_REQUIRED WORK:_
• 1. In the excerpt on the balsam fir sawfly below, how long can local outbreaks of N. abietis in eastern Canada last?
• 2. Write the next part of the balsam fir sawfly excerpt below, picking up after its final sentence.

_EXCERPT TO READ:_
The first instar feeds on the whole crown of one-year-old foliage following egg hatch and the larvae in a group feed together by moving from one shoot to another. Females, however, have a greater sensitivity to foliage than males and it’s suspected that it is due to their longer developmental time. N. abietis larvae have optimal development when they are able to feed on different-aged foliage thus allowing for maximization of their resources.
Moreover, the balsam fir sawfly are considered to be wasteful feeders because only the outer portions of needles are consumed during the early-instar larvae. Late instars, however, consume more needle tissue type but it never consumes the needle in its entirety.

== Ecological importance ==
In eastern Canada, local outbreaks of N. abietis can last anywhere from 3 years to 5 years and have been shown to have a periodicity of about 10 years. Ecological factors involved in N. abietis outbreaks are increased immigration, female-biased sex ratios, and reduced mortality due to diseases, parasitoids and host-plant effects.

_DATASET EXCERPTS:_
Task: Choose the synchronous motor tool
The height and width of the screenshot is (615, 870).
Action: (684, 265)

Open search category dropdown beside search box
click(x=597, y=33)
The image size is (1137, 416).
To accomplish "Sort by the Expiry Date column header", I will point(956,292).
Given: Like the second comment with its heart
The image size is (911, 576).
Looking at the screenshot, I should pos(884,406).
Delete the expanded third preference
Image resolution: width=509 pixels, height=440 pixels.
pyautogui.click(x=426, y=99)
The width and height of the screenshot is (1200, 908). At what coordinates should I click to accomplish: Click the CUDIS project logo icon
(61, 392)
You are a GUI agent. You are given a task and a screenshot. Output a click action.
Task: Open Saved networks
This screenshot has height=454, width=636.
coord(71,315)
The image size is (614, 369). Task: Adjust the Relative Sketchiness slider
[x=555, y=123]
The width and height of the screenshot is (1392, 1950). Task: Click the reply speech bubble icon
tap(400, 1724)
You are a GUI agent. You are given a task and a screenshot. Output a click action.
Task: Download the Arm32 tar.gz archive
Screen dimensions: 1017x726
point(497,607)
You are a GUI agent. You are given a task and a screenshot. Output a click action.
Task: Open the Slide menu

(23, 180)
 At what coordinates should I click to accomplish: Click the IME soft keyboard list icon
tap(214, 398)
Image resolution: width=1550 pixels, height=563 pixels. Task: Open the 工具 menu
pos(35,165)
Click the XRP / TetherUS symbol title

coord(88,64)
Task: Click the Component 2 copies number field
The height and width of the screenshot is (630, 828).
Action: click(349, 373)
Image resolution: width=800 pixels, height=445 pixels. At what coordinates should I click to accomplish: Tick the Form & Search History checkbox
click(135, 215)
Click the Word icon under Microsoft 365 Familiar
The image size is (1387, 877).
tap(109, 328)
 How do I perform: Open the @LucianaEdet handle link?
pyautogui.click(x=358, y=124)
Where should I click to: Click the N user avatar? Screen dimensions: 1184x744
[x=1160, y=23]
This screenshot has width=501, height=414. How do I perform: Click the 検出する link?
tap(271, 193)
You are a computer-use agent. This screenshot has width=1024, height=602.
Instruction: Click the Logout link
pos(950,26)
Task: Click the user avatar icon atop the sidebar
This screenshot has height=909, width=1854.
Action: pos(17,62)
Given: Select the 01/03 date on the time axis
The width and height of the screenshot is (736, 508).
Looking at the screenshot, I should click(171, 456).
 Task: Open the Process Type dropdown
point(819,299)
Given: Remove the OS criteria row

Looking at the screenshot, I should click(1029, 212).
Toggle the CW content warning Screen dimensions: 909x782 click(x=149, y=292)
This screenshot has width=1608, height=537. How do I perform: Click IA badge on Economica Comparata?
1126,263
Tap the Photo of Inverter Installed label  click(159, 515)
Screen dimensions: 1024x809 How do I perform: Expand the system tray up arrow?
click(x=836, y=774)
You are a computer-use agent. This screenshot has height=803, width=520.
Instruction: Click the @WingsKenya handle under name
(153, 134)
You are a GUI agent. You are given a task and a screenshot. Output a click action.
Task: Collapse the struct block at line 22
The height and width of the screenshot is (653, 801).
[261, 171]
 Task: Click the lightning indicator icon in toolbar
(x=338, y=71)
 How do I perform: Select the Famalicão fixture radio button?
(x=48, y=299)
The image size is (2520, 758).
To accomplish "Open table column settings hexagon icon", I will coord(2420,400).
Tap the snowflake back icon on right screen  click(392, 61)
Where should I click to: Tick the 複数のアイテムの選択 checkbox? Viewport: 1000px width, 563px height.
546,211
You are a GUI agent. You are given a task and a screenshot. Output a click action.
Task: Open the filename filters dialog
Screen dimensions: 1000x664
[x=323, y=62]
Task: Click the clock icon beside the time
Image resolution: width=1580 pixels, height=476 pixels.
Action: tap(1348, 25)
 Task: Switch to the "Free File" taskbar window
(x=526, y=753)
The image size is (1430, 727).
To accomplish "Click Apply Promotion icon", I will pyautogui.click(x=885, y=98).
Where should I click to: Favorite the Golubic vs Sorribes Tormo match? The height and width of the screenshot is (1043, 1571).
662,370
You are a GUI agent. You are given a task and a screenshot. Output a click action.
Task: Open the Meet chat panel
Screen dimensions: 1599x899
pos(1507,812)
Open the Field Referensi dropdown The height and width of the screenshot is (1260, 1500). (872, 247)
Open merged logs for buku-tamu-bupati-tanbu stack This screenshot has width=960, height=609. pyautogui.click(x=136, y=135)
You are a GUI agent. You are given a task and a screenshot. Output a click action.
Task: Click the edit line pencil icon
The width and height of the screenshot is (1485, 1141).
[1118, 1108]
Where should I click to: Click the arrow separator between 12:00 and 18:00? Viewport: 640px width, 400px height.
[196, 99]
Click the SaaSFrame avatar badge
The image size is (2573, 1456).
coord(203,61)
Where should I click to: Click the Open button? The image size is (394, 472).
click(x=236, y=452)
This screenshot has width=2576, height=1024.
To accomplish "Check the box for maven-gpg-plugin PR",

_OUTPUTS IN ORDER:_
• 1. From 3 to 5 years.

• 2.
The outbreaks of the balsam fir sawfly cause a reduction in tree growth which in turn can cause tree mortality. The balsam fir sawfly, more specifically third to fifth instar larvae are responsible for defoliation and foliage weight loss in trees. Balsam fir sawfly defoliation does not stimulate the release of buds or shoots, which contributes to a slow recovery and severe impact on the balsam fir. N. abietis outbreaks have been documented to increase in intensity in thinned forests of Atlantic Canada.

Balsam fir outbreaks can be shortened by the application of a baculovirus known as nucelopolyhedrovirus (NeabNPV), which has been shown to be involved in the natural decline of balsam fir sawfly outbreaks. NeabNPV works by infecting the epithelial cells of the larvae midgut, this infection can be carried within the midgut through to adulthood. Neemix, an insect growth regulator has also been used to slow down larval and pupal development by decreasing pupal weight, and can reduce the ability of the adults to emerge from their cocoon.